Start of Page text
A tibial shaft fracture is a fracture of one of the bones of your lower leg. Your lower leg has two bones in it, the tibia and fibula. The tibia serves as the primary support of your leg. Your fibula adds stability to your knee and ankle joints. Your tibia is the big bone between your knee and ankle. The shaft is the middle of that bone. Tibial shaft fractures are often, but not always, associated with fractures of the fibula.
Your lower leg is surrounded by groups of muscles that are in separate spaces, or compartments. These are groups of muscles that do the same movement. The muscles in the front of your leg are smaller than the ones in the back, and you can feel the bone right under the skin. The bigger muscles in the back of your leg make up most of the muscles in your leg. Since there is not much muscle around some parts of your tibia, the bone can poke through your skin when it breaks, which is called an "open" or "compound" fracture.
Mechanism and Epidemiology
Tibial shaft fractures can result from a wide variety of mechanisms, including twisting injuries (frequently seen in sports related fractures) or direct trauma (a motor vehicle collision or a motorcycle crash). These injuries are some of the most common fractures that require surgical treatment in adults.
End of Page text
Start of Given information
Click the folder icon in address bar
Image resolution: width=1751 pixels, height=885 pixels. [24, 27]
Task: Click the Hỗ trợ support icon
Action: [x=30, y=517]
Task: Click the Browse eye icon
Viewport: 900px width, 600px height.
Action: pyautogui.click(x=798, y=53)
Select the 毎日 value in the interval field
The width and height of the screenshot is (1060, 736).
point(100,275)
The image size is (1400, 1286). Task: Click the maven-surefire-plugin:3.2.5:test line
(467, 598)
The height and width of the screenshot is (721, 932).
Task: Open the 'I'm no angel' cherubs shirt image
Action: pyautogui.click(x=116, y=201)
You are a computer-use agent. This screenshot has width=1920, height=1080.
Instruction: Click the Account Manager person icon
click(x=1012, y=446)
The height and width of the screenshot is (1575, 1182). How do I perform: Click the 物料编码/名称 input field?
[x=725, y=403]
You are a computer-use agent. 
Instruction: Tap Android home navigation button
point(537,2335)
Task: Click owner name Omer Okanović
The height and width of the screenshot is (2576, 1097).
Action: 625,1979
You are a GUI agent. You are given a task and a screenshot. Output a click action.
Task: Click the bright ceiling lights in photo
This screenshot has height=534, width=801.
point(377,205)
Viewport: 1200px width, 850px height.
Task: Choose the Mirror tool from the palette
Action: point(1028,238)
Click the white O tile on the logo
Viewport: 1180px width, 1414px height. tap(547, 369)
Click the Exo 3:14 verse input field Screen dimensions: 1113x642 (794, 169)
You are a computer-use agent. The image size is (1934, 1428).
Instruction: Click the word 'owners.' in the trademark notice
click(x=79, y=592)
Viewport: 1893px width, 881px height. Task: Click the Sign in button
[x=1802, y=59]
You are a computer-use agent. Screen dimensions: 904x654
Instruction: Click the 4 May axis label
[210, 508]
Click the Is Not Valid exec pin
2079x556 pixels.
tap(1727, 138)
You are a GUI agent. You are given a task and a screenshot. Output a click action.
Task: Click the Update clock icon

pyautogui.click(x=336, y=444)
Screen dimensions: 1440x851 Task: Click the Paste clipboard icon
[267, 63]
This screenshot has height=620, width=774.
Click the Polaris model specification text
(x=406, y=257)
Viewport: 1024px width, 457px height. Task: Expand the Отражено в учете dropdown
End of Given information
→ **Prompt**:
In the text on tibial shaft fractures, reproduce the passage from "Mechanism and Epidemiology" up to and including "treatment in adults." word for word.

→ **Response to this exercise**:
Mechanism and Epidemiology
Tibial shaft fractures can result from a wide variety of mechanisms, including twisting injuries (frequently seen in sports related fractures) or direct trauma (a motor vehicle collision or a motorcycle crash). These injuries are some of the most common fractures that require surgical treatment in adults.